Immigrazione

Nave Maersk con migranti ancora bloccata al largo di Pozzallo

Appello del sindaco Ammatuna

110 persone sono rimaste all’addiaccio sotto la pioggia torrenziale di queste ore e anche i soccorsi avvengono con grande difficoltà. E mentre sulla terra ferma si litiga e si polemizza, delle persone con il loro carico di storia e di dolore continuano ad attendere inermi in mare aperto che qualcuno li accolga.

E il sindaco di Pozzallo Roberto Ammatuna lancia oggi un vero e proprio appello umanitario al Ministro degli Interni, affinchè consenta al cargo Alexander Maersk, fermo da giorni davanti al porto di Pozzallo, di poter attraccare e di poter prestare la dovuta assistenza ai 110 migranti che ospita a bordo.

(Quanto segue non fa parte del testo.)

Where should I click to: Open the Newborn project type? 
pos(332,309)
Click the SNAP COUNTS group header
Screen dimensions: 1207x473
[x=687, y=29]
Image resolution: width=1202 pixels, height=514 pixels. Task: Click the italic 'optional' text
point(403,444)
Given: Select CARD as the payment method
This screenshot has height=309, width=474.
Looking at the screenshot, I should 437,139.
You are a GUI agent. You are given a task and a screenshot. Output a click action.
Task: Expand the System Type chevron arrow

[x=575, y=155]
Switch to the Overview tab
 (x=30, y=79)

Ammatuna non entra nel merito delle ragioni della scelta del Ministro, che debbono essere rispettate perchè provengono dalla massima autorità per quanto riguarda la sicurezza e l'ordine pubblico, ma chiede soltanto che, per motivi umanitari, si consenta l'attracco nella struttura portuale della nave danese per soccorrere i migranti che ha a bordo".

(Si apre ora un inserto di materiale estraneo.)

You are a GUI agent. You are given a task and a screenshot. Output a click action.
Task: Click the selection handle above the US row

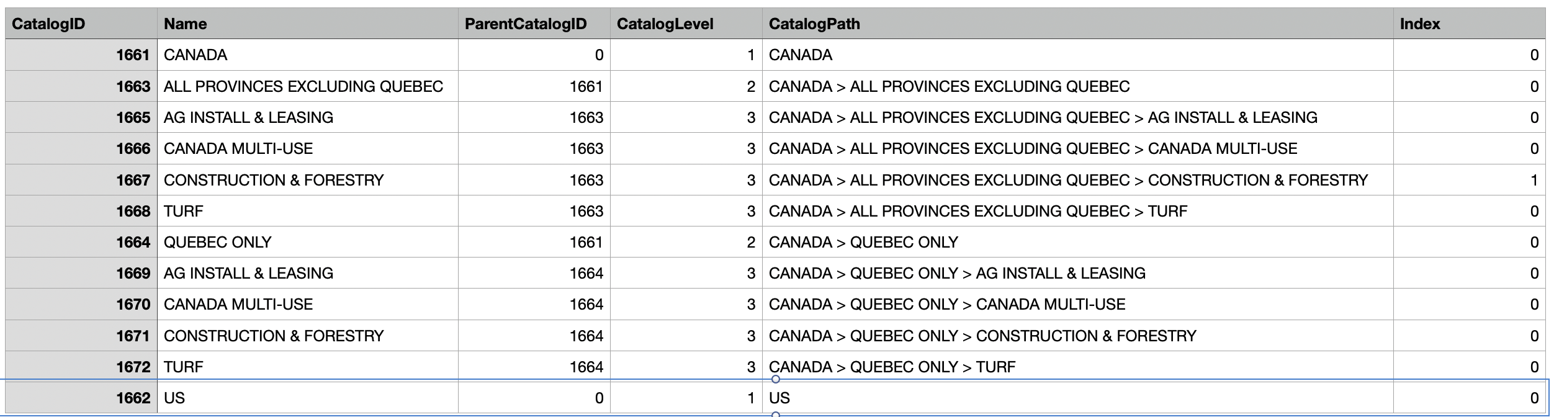(x=775, y=379)
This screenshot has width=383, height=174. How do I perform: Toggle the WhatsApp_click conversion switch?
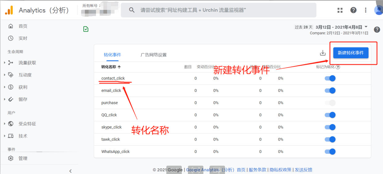[330, 151]

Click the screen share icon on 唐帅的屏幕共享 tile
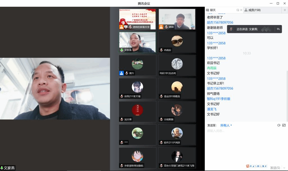(126, 27)
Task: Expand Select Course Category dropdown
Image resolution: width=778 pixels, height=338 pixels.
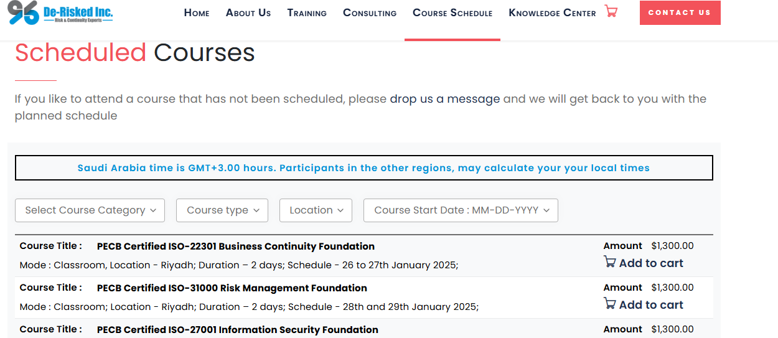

"Si tratta di una imbarcazione – che non ha le caratteristiche adatte ad ospitare un così alto numero di persone, L'Amministrazione comunale, in piena sintonia con Prefettura di Ragusa e Capitaneria di Porto sta facendo tutto ciò che è possibile fornendo quanto necessario, ma il rischio di raggiungere il limite da non sorpassare è ormai alto". "E' l'intera città di Pozzallo che chiede un gesto di umanità nei confronti di chi sta soffrendo – conclude Ammatuna – la cui popolazione è additata da tutti come modello di accoglienza, che è sempre stata e rimane dalla parte della legalità, ma che al contempo davanti ai patimenti di tante donne e bambini non riesce a rimanere inerte ed insensibile.